As someone whose morning bowl of Cheerios cannot be properly digested unless accompanied by a perusal of the comics page, I’ve been looking at the “funnies” for many decades. Because of its placement–on the comics page, just below the fold and within close range of the Sudoku puzzle–in my daily newspaper, the St. Louis Post-Dispatch [Yes, I still subscribe. Old habit.], I can’t avoid seeing “Mallard Fillmore.”

Last Friday, my longtime annoyance with the strip boiled over.

In case you didn’t already know: Mallard Fillmore is a duck, portrayed as a TV reporter, who channels the strong conservative views of his creator, Bruce Tinsley. Mallard has been reporting his ideas since 1994, and is syndicated in 400 newspapers around the US. When it debuted, Tinsley called the comic strip an “antidote” to  Doonesbury, which is reviled among conservatives for its liberal viewpoint.

One big difference between the two comic strips is that, while conservatives managed to force Doonesbury off the comic page and onto the editorial page of many newspapers, including the Post-Dispatch, Mallard has kept its reserved spot in the P-D’s neighborhood of “Mother Goose and Grimm,” and directly above distinctly non-political “Hi and Lois” and “Beetle Bailey.” And, while Doonesbury conveys so-called liberal ideas via subtlety, satire [admittedly, often biting] and storytelling, “Mallard Fillmore” delivers the conservative party line with a blunt instrument.

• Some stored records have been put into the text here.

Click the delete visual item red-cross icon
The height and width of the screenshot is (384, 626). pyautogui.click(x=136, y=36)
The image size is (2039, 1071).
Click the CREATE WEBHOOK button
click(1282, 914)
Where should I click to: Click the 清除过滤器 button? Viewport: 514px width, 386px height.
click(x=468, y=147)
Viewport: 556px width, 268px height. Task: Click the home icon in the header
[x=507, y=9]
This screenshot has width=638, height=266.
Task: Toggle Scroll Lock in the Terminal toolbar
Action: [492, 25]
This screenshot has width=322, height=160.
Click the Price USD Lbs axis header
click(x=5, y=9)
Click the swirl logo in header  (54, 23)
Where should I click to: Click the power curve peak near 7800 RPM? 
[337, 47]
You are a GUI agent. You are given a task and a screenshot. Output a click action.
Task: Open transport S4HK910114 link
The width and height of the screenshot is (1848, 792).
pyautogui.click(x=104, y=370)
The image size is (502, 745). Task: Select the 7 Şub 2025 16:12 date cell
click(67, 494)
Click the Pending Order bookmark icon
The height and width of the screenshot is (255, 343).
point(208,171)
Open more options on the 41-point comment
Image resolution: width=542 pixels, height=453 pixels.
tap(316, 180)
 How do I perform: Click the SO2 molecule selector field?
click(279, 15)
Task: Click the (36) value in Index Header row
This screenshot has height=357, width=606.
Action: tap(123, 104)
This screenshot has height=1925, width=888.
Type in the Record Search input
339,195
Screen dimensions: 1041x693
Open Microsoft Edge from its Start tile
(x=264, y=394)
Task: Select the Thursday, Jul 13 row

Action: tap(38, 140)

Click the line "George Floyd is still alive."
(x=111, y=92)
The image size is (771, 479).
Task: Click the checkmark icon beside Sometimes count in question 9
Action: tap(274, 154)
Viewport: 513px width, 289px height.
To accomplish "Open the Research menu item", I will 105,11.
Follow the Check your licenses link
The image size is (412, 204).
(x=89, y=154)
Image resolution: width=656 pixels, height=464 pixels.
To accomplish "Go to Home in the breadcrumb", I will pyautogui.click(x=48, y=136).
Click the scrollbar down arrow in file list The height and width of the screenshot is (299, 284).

Which brings me to last Friday’s strip. You may argue that it was an April Fool’s joke, but judging from Tinsley’s 17-year track record, I’d say not. For the record, here it is.

I don’t object to Tinsley expressing conservative ideas. I don’t have a problem with satirizing progressives. Our behavior at times has earned the right to be spoofed. What I do take exception to is Mallard’s distortion of facts and the accusation that anyone who believes said facts is “delusional.” When Mallard says that Head Start doesn’t work, he’s parroting [can a duck “parrot?”] a dangerous, war-against-the poor, conservative meme currently circulating in the spending-cut-happy, Republican-dominated US Congress.

Where does he get this idea? In 2010, the US Department of Health and Human Services released the findings of its Head Start Impact Study, a decades-long analysis of the effectiveness of the early-childhood program.  The key finding of the study shows that Head Start works. The study’s authors say:

Providing access to Head Start has a positive impact on children’s preschool experiences. There are statistically significant differences between the Head Start group and the control group on every measure of children’s preschool experiences measured in this study.…The Head Start children outperformed the control group in every domain that the study measured, including positive cognitive, social-emotional, health and parenting impacts. The Head Start children left Head Start more ready for school than their peers in the control group.

However, the study goes on to say that—and here’s the part Tinsley zeroes in on– by the end of first grade, the Head Start children lost many of the advantages they had when they began kindergarten.

“Long-standing opponents of Head Start and other publicly funded early-childhood programs have selectively used these losses to try to discredit such programs” “says the National Head Start Association. “Instead of weakening programs that work, the task now is to figure out how to continue the children’s progress through the early years in formal education.”

Back in 1994, when Tinsley was asked to develop the character that eventually evolved into Mallard Fillmore, he offered three options: a blue hippopotamus, a big nose in tuxedo and cane, and a duck. Tinsley says the hippo went unused for fear of offending overweight people, and the nose was axed because it would “offend people of Jewish and Mediterranean descent, not to mention Arabs and anyone else with a big nose.”

Good decision by the editors to nix the first two, but while the image of Mallard is relatively benign, his views are not.